Make Room For The Stuttering

When Funny Isn’t Funny

Posted on: March 14, 2014

I went to the theater last night. We have a vibrant arts culture in my community and I often go to see live performances. There is nothing like live theater.

The show was “Figaro” and was billed as a comedy, which it was.

There was a character of a judge, who I’ve always visualized as serious and smart, someone we respect.

The play had the judge character stuttering – loudly, pronouncedly and spitting on others while stuttering. He particularly stuttered on “p” sounds and the other characters finished the words for the judge. Most of the time, the other character guessed the word right, one time it was wrong. The audience laughed at these moments.

This stuttering, spitting male judge character was ridiculous. He was portrayed as stupid, and disgusting for spitting on those close to him, who reacted in disgust.

My friend who was with me stutters too. Both of us were uncomfortable. We didn’t expect to see stuttering made fun of like this in this day and age, on a live stage.

After the show, as we were leaving, my friend and I talked about how uncomfortable it made us. Stuttering isn’t funny in this exaggerated context, yet audience members laughed and laughed at the stuttering, spitting, weird character.

We left, and talked about it again in the parking lot. We had met at the theater, and therefore had separate cars.

When I got home, I had a message on my voice mail from my friend.

He had went back in to the theater and told the owner how uncomfortable  we felt. He spoke up and told him stuttering doesn’t get made fun of anymore and the portrayal of stupidity is offensive. J went on to tell the owner how accomplished we both are and how he might consider not making fun of stuttering publicly.

J said the theater owner said the director and the actor made the decision to portray the judging as bumbling and stuttering, for comedic effect.

I was proud of my friend for going back in and having the courage to have that conversation. I hope the director considers taking that portrayal out of the play.

I might write to the director and send her some info on stuttering for their future reference.

Thoughts? What would you have done?

4 Responses to "When Funny Isn’t Funny"

Your friend did the right thing.
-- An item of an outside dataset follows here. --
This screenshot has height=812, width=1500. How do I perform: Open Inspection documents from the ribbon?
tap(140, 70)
If no one tells the director that it’s a harmful stereotype, then she’ll continue to use it. It’s too late to change it for this run, but hopefully they’ll make better decisions for next run.

I wonder how the character is normally portrayed.
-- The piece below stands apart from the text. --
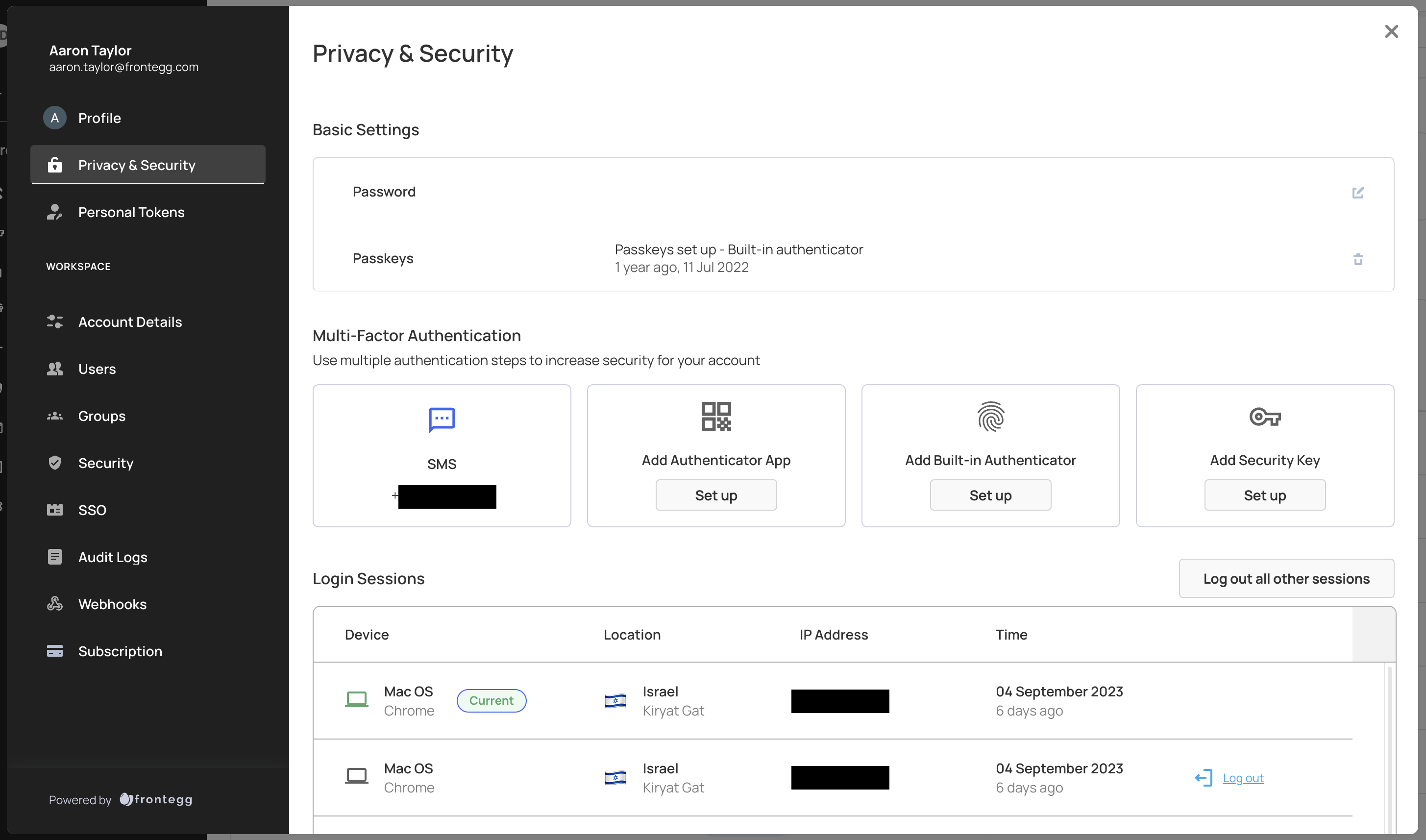Delete the passkey using trash icon

1357,259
Hopefully, they can find a compromise for the next run. I hate eviscerating the classics so they won’t offend anyone. They’re an important part of our history, and Figaro is a good first “real grown-up show”. That style, in that era, had a formula, which included a comic character. (Or maybe Mozart started the formula. Either way, it’s an important part of music history.) Hopefully, they can find a way to keep the comedy, without the harm.

Growing up, I was laughed at and that made me feel stupid and inadequate. I guess some people apparently did not get the memo that it is no longer noble to make fun of stutterers. I hope this director will be mindful the next time he/she is forced to employ stereotype in a production for the sake of comedy.

Hi Pam, its been a while.

I’m pretty sure I had to read the play you’re talking about in AP French Lit my senior year of high school. It was an incredibly awkward experience, especially because everyone in the class (including the teacher) knew I stuttered AND the way the class was set up, we always had to read the character parts aloud. No one acknowledged how bizarre the whole thing was. It was kind of like: “let’s not go there.” I’m glad your friend said something.